------ Fragment dokumentu

La Liga: remis Barcelony z Granadą
Pixabay

La Liga: remis Barcelony z Granadą

  • Dodał: Dawid Tymosz
  • Data publikacji: 08.10.2023, 23:08

Granada zremisowała 2:2 z FC Barceloną w meczu 9. kolejki La liga. Beniaminek prowadził już 2:0, ale zdołał zdobyć punkt.

 

Spotkanie Granady z Gironą kończyło dziewiątą kolejkę La Liga. Wiadomo było, że po wygranej z Osasuną, liderem pozostanie Real Madryt. "Blaugranę" wyprzedziła jeszcze Girona. Dużo gorzej wyglądała sytuacja gospodarzy, którzy nawet w przypadku wygranej z drużyną Xaviego, pozostaliby w strefie spadkowej. W wyjściowym składzie gości zabrakło Roberta Lewandowskiego. Napastnik nabawił się urazu w starciu z FC Porto i musiał pauzować około miesiąca. Mecz na Estadio Nuevo Los Carmenes zaczęło się niespodziewanie. W 18. sekundzie Granada wyszła na prowadzenie. Gavi stracił piłkę w środkowej części boiska, a później składną akcję wykończył Bryan Zaragoza. W kolejnych minutach "Duma Katalonii" przejęła inicjatywę. Wobec szczelnej defensywy gospodarzy, zagrożenie padało głównie po strzałach z dystansu. Bez zarzutu spisywał się jednak w bramce Andre Ferreira. Granada przetrwała napór i wyprowadziła zabójczą kontrę w 29. minucie. Znów w roli głównej wystąpił Zaragoza, który świetnie poradził sobie z Julesem Kounde i zewnetrzną częścią stopy pokonał niemieckiego bramkarza. Po pół godziny gry gospodarze mieli dwa strzały i dwa gole. Problemy Barcy się piętrzyły. Z powodu urazu kolana gry nie był w stanie kontynuować Jules Kounde. W doliczonym czasie gry goście dopięli swego. Tak zwaną bramkę "do szatni" po akcji Joao Felixa zdobył Lamine Yamal. Tym samym skrzydłowy został najmłodszym strzelcem bramki w La Liga.

------------
------ Dane wejściowe

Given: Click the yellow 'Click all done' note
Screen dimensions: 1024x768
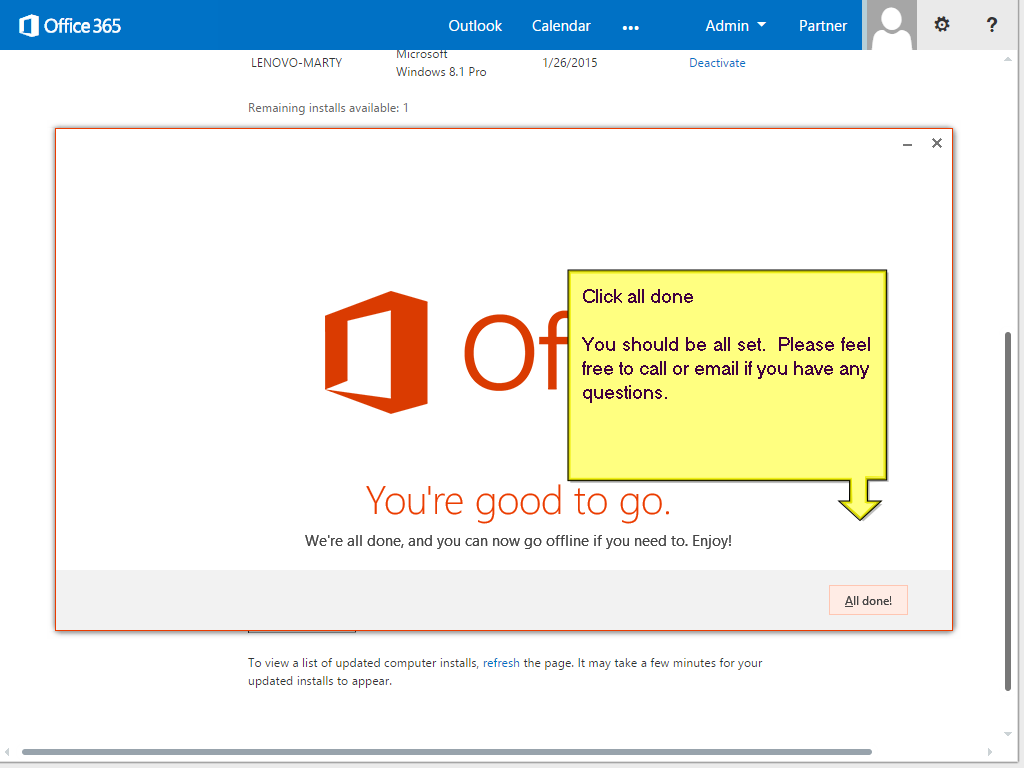Looking at the screenshot, I should 727,375.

------------

* Zadanie pisemne *
Proszę kontynuować relację z meczu Granady z Barceloną, zaczynając zaraz po jej ostatnim zdaniu.

* Odpowiedź poniżej *
Po zmianie stron temperatura spotkania rosła z każdą minutą. Barcelona miała problem z tworzeniem klarownych okazji na wyrównanie. Blisko trzeciej bramki dla gospodarzy za to w 59. minucie Lucas Boye nieczysto uderzał i piłka przeleciała obok słupka. Stuprocentową szansę w 79. minucie zaprzepaścił Ronald Araujo, posyłając futbolówkę obok bramki. Gracze Xaviego próbowali forsować klasyczny zamek założony przez oponentów. Przychodziło im to z dużą trudnością. W 86. minucie Alejandro Balde zagrał w pole karne do Sergiego Roberto, a ten doprowadził do wyrównania. Kolejny błąd Gaviego mógł się skończyć kosztownie dla jego drużyny. Rywale odebrali mu piłkę w środkowej strefie boiska, skąd poszła kontra zakończona słupkiem Zaragozy. W czwartej minucie doliczonego czasu wydawało się, że mistrzowie Hiszpanii odwrócili rezultat na swoją korzyść. Joao Felix zdobył bramkę, która ostatecznie nie została uznana z powodu spalonego Ferrana Torresa. Spotkanie zakończyło się wynikiem 2:2 i można po nim powiedzieć, że jest "dwóch rannych".

 

Granada - FC Barcelona: 2:2 (2:1)

Bramki: 1', 29' Zaragoza - 45+1' Yamal, 86' Roberto

Granada: Ferreira - Sanchez (84' Vallejo), Rubio, Miquel, Neva - Zaragoza, Villar (58' Petrović), Gumbau, Fernandez (58' Torrent) - Uzuni (58' Puertas), Boye (73' Callejon)

Barcelona: ter Stegen - Cancelo, Kounde (44' Araujo), Christensen, Balde - Gundogan, Gavi, Lopez (61' Roberto) - Felix, Torres, Yamal (76' Romeu)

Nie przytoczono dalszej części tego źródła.